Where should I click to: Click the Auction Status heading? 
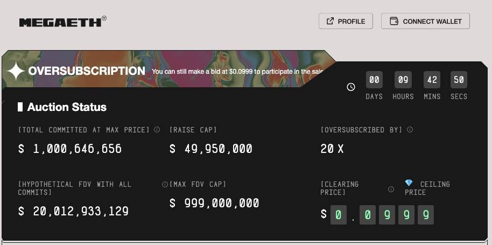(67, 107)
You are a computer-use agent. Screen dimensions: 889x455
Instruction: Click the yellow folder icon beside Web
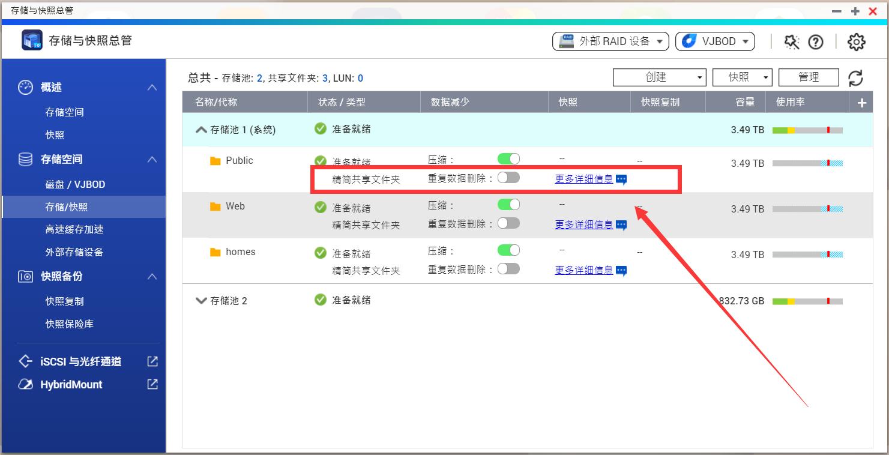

* * *

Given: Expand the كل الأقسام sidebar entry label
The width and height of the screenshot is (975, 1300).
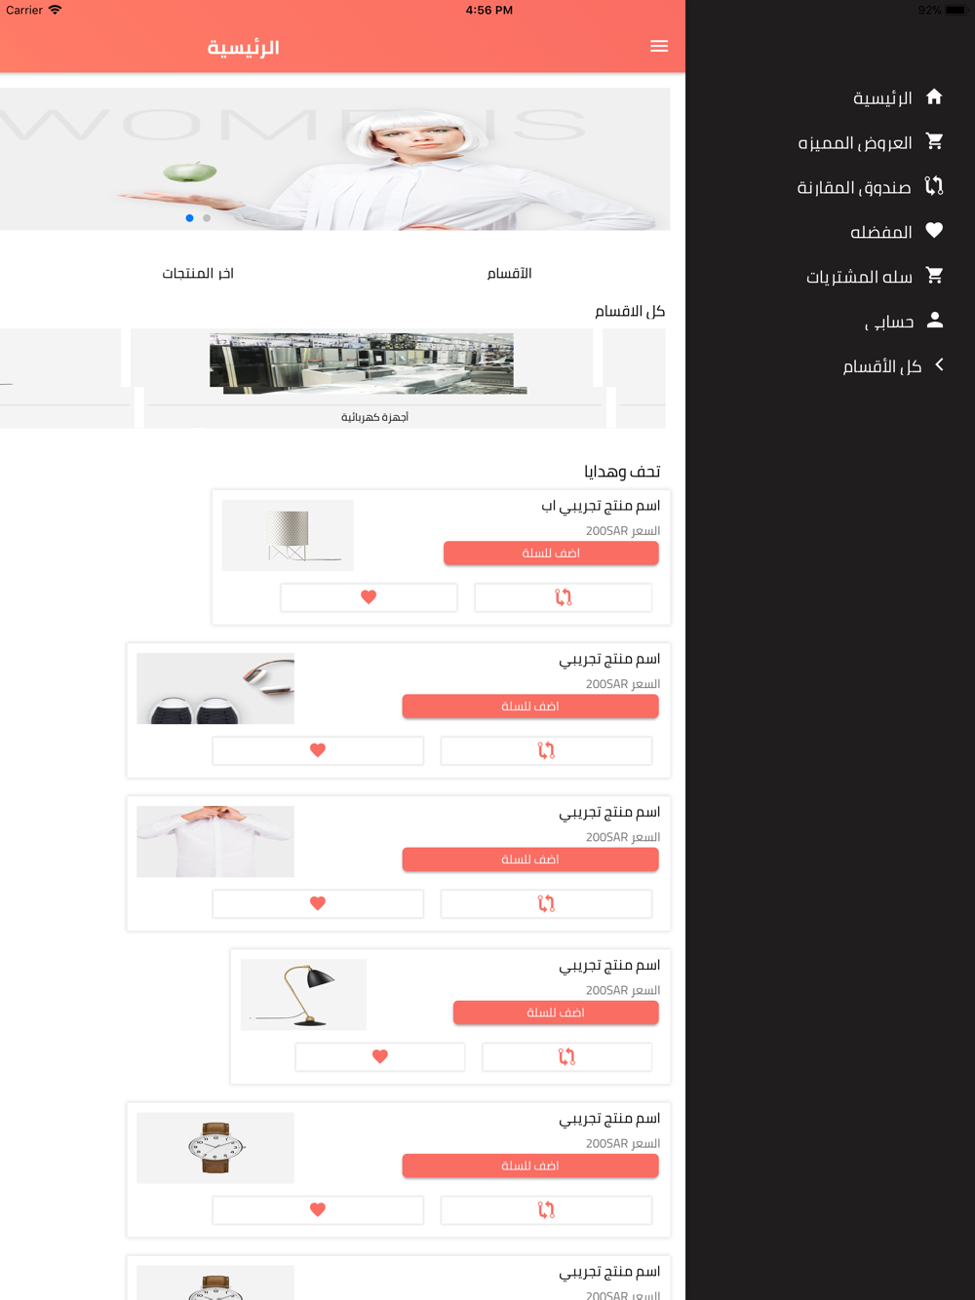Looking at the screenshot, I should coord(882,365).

---

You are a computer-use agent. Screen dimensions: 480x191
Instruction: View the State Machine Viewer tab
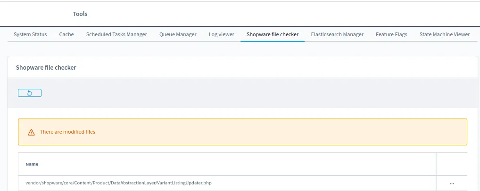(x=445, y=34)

PROBLEM STATEMENT ->
Copy out every line of the listing where the word "agent" occurs.

TASK RESPONSE ->
You are a computer-use agent. Screen dimensions: 889x455
You are a computer-use agent. Screen dimensions: 480x191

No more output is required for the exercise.